----- RECORDS TO USE -----

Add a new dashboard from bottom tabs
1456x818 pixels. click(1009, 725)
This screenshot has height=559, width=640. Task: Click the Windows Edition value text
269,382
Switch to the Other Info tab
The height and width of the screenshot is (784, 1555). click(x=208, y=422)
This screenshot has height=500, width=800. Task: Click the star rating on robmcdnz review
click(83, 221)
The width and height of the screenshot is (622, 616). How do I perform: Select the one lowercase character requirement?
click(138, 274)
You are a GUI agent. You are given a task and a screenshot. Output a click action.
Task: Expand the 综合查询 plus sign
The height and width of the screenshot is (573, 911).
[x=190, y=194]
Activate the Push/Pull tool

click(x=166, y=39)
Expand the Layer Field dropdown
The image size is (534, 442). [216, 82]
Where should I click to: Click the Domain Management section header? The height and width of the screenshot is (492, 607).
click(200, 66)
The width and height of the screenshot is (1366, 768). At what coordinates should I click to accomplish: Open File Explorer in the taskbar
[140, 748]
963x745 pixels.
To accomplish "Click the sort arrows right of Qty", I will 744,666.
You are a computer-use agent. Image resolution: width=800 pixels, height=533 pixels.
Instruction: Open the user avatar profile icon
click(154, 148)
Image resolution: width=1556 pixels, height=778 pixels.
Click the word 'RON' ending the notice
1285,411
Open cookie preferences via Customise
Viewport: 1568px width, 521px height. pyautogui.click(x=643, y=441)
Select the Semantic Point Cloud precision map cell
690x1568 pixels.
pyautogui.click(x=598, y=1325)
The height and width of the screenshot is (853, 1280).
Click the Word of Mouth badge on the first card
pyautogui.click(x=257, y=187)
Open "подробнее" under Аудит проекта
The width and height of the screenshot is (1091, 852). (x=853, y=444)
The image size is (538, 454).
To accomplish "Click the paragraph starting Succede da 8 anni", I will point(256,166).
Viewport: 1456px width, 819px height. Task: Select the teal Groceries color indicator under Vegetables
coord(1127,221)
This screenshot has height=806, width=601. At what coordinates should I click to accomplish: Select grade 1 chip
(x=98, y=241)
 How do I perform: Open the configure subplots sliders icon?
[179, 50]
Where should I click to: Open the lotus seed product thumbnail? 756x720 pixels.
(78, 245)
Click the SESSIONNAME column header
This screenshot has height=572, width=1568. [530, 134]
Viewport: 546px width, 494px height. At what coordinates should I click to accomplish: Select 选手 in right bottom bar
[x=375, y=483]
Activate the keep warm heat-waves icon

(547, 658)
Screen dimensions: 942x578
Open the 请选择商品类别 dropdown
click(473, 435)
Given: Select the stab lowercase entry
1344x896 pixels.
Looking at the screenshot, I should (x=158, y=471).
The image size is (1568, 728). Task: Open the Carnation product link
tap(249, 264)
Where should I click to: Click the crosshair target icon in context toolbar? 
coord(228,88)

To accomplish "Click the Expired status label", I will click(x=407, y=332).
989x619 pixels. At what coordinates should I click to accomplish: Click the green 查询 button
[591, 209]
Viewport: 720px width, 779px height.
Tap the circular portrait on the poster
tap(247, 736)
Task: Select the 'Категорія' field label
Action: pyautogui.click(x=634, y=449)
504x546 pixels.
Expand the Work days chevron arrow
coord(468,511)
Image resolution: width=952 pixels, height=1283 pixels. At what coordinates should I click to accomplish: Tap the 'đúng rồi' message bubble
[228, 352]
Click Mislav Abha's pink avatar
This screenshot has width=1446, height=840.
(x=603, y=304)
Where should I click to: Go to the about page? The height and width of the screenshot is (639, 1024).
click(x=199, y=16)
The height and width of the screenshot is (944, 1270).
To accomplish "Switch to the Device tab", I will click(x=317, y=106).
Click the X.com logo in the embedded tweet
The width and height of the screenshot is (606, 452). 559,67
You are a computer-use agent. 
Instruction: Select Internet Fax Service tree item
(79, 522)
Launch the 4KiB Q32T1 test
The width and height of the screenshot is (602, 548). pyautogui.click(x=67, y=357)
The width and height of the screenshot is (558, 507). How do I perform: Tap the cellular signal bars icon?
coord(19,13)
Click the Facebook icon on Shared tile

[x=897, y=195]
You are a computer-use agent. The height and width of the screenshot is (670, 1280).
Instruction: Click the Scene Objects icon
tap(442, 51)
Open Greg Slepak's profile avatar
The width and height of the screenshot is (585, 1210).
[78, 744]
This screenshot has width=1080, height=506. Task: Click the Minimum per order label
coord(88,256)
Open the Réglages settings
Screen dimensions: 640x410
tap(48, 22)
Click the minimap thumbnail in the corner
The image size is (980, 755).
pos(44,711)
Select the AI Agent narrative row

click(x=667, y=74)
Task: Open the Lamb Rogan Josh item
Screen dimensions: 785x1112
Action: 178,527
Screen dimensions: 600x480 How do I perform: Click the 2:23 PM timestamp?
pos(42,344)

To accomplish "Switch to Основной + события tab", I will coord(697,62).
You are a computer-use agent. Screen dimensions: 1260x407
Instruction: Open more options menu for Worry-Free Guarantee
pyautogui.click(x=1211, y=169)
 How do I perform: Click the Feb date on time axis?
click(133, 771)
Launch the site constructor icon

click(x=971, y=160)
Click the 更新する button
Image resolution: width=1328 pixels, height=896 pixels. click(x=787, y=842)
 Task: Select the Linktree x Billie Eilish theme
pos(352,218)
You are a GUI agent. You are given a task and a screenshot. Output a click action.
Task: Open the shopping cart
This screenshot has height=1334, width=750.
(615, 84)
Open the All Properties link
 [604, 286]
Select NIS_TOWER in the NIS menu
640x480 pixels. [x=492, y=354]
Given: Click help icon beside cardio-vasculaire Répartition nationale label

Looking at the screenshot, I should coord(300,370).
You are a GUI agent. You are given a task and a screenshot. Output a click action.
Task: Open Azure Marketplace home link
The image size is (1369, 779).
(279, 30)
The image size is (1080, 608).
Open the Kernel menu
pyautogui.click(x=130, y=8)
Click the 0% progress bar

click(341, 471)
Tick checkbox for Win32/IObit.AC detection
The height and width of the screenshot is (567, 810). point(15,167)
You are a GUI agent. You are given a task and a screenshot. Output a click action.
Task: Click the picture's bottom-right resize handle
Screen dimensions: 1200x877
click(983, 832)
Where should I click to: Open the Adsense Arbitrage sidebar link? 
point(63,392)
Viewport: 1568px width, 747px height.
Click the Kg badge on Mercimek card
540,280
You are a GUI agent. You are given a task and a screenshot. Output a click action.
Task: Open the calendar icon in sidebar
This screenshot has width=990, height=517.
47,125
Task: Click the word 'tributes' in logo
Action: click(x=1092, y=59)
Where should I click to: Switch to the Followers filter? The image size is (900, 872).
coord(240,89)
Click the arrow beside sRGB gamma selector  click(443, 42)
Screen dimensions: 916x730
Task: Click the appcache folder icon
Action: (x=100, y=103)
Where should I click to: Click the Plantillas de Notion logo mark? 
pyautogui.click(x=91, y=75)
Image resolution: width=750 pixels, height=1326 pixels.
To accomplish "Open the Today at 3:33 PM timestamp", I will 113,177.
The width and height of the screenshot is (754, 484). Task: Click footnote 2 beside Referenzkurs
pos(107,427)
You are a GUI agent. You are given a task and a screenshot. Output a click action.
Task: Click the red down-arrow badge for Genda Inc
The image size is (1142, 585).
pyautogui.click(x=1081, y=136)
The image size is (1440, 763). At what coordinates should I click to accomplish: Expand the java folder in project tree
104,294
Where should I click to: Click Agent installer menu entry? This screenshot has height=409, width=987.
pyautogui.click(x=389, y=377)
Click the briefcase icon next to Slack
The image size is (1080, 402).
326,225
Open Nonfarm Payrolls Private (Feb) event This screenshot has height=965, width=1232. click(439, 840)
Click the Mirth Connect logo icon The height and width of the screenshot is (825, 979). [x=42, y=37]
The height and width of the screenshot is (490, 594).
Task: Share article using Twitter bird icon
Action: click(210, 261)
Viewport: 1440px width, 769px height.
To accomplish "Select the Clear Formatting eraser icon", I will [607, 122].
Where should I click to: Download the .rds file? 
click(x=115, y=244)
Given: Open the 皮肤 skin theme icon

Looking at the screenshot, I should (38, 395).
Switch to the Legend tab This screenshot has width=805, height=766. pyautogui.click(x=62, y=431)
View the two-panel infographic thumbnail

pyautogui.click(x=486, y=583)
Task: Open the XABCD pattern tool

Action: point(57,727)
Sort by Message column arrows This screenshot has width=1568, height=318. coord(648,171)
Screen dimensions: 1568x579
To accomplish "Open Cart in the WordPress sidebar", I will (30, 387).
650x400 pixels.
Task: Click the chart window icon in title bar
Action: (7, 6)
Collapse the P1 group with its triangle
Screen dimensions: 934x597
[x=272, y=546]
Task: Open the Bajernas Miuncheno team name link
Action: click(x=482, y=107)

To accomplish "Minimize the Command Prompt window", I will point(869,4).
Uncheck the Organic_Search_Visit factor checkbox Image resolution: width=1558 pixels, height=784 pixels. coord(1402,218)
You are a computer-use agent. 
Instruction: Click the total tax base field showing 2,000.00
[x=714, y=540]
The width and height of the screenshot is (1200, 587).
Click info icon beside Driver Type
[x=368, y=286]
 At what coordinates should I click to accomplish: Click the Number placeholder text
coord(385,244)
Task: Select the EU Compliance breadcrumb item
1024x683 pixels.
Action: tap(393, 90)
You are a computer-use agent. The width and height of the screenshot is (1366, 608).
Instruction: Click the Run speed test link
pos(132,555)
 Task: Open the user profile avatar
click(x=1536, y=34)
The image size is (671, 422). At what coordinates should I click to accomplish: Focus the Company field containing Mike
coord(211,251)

-----

**EXERCISE:** Lines with the word "computer": how many appear in the data? State only the number.

**TASK SOLUTION:** 6